What you are asked to do: Copy the material from the line with "This screenshot has width=1568, height=467." up to and including the line with "will [471, 40].", substituting "navigation menu" for "hamburger menu" and leaving everything else unchanged.

Records from a pointing dataset:

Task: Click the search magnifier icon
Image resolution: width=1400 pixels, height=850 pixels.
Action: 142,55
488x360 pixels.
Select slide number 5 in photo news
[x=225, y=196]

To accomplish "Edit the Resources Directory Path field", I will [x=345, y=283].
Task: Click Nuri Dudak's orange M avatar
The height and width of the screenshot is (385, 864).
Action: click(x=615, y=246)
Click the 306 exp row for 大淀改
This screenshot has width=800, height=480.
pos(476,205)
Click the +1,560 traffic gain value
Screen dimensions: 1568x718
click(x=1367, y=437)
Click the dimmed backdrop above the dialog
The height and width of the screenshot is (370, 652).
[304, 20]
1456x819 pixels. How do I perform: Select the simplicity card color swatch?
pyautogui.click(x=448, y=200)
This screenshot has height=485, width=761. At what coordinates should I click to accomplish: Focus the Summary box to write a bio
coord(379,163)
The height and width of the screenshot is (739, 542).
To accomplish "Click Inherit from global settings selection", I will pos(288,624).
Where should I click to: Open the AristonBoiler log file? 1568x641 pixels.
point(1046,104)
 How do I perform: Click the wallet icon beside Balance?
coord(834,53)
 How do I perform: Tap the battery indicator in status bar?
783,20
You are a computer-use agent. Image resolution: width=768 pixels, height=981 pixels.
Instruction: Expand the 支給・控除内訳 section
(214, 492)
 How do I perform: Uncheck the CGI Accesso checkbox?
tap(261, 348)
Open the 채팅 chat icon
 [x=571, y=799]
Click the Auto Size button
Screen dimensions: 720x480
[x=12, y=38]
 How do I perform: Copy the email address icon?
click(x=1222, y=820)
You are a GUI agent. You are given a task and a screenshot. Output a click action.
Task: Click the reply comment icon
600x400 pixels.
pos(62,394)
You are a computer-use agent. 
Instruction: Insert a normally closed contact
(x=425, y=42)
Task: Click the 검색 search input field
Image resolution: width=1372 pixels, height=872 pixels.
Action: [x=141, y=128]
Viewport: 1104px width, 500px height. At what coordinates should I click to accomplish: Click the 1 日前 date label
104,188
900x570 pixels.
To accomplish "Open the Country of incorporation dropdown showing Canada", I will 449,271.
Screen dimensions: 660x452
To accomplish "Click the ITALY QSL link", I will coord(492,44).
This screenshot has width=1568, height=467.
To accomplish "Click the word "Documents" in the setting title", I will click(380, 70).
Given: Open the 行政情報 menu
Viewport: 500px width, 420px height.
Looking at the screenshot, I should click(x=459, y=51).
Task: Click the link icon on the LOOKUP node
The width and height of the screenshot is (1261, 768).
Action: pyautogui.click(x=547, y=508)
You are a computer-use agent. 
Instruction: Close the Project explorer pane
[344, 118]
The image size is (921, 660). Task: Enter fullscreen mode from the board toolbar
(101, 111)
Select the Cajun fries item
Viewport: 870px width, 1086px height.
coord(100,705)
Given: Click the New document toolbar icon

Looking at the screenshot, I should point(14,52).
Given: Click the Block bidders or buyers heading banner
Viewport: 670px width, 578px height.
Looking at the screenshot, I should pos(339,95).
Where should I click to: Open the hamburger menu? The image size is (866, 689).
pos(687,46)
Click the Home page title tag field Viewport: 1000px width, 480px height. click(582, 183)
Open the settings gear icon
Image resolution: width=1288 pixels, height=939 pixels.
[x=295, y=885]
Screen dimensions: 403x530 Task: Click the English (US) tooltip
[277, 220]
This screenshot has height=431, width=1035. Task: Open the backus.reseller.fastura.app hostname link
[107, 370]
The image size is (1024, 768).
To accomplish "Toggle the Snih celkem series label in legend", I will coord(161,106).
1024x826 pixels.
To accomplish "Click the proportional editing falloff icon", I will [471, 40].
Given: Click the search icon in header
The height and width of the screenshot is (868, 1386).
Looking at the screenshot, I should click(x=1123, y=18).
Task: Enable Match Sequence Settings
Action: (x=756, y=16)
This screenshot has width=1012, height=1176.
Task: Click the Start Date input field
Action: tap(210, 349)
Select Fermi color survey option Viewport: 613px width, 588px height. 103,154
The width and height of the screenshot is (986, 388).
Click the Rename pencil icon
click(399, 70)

Solution for this exercise:
This screenshot has width=1568, height=467.
To accomplish "Click the word "Documents" in the setting title", I will click(380, 70).
Given: Open the 行政情報 menu
Viewport: 500px width, 420px height.
Looking at the screenshot, I should click(x=459, y=51).
Task: Click the link icon on the LOOKUP node
The width and height of the screenshot is (1261, 768).
Action: pyautogui.click(x=547, y=508)
You are a computer-use agent. 
Instruction: Close the Project explorer pane
[344, 118]
The image size is (921, 660). Task: Enter fullscreen mode from the board toolbar
(101, 111)
Select the Cajun fries item
Viewport: 870px width, 1086px height.
coord(100,705)
Given: Click the New document toolbar icon

Looking at the screenshot, I should point(14,52).
Given: Click the Block bidders or buyers heading banner
Viewport: 670px width, 578px height.
Looking at the screenshot, I should pos(339,95).
Where should I click to: Open the navigation menu? The image size is (866, 689).
pos(687,46)
Click the Home page title tag field Viewport: 1000px width, 480px height. click(582, 183)
Open the settings gear icon
Image resolution: width=1288 pixels, height=939 pixels.
[x=295, y=885]
Screen dimensions: 403x530 Task: Click the English (US) tooltip
[277, 220]
This screenshot has height=431, width=1035. Task: Open the backus.reseller.fastura.app hostname link
[107, 370]
The image size is (1024, 768).
To accomplish "Toggle the Snih celkem series label in legend", I will coord(161,106).
1024x826 pixels.
To accomplish "Click the proportional editing falloff icon", I will [471, 40].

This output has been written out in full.